Emotions seemed to be drawn to breaking point in Malawi as the country nervously awaits the high court ruling on the recount of the 20 May election results. This was evident in the clashes between the police and supporters of the incumbent president, Joyce Banda on Friday.
The 20 May election was only the fifth election in Malawi since the demise of Hastings Kamuzu Banda’s one man rule in 1997. This heralded the beginning of new things in Malawi, chief among which was the advent of democracy and the proliferation of political parties. The last election, in 2009 had been won by Bingu wa Mtharika, who then proceeded to hand pick his then foreign minister, Joyce Banda to be his deputy president. There was a fall out much later between the president and deputy after Banda refused to endorse Peter Mtharika as his brother’s successor in the presidency. That then led to her departure from the then ruling United Democratic Front, which led to the formation of the People’s Party.
On the 5th of May 2012, Bingu wa Mtharika suffered a heart attack and died. According to the Malawian constitution, Joyce Banda took over the presidency. This effectively meant that the People’s Party entered this election with a sitting president but without an established grassroots party structure. They were contesting the election against Banda’s former party, now headed by her nemesis, Peter. They are the first tripartite elections that the Malawians have participated in since Kamuzu’s time. This means that the electorate was voting for local government, members of parliament as well as the president. It is against this backdrop that the current elections have brought about this dispute. According to the preliminary results on Friday, Banda was trailing the other two presidential candidates while Mutharika wais leading the poll.

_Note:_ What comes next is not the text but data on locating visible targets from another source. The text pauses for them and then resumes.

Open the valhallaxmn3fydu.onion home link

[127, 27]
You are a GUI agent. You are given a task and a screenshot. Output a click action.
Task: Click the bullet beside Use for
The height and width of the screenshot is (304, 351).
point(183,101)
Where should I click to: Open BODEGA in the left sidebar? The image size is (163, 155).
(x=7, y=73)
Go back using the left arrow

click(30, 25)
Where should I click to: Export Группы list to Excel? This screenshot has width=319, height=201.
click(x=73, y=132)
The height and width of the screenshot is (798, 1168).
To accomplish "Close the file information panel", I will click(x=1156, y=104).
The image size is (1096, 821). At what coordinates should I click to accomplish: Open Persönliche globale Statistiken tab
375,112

The police in the southern town of Mangochi clashed with protesters who were demanding a recounting of the presidential poll as the ‘warm heart of Africa’ awaits the ruling of the high court on what should happen regarding the election. This follows the presentation of arguments by both parties to the hearing to which Judge Kenyatta advised that when the verdict ready, the lawyers would be advised. No elaboration was given, however.

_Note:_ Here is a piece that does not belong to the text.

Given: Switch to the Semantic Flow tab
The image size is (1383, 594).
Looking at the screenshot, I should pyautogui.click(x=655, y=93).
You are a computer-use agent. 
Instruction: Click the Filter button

The Electoral Commission of Malawi has stated that they have noted some anomalies in the election. However, the Chairman, Maxon Mbendera said on Thursday that the elections were free, fair, transparent and credible. He has threatened to release the results if no court order instructs him otherwise. In agreement with him, the leader of the Malawi Congress Party, Lazarus Chakwenda has added his voice to those pressuring the courts to order a recount.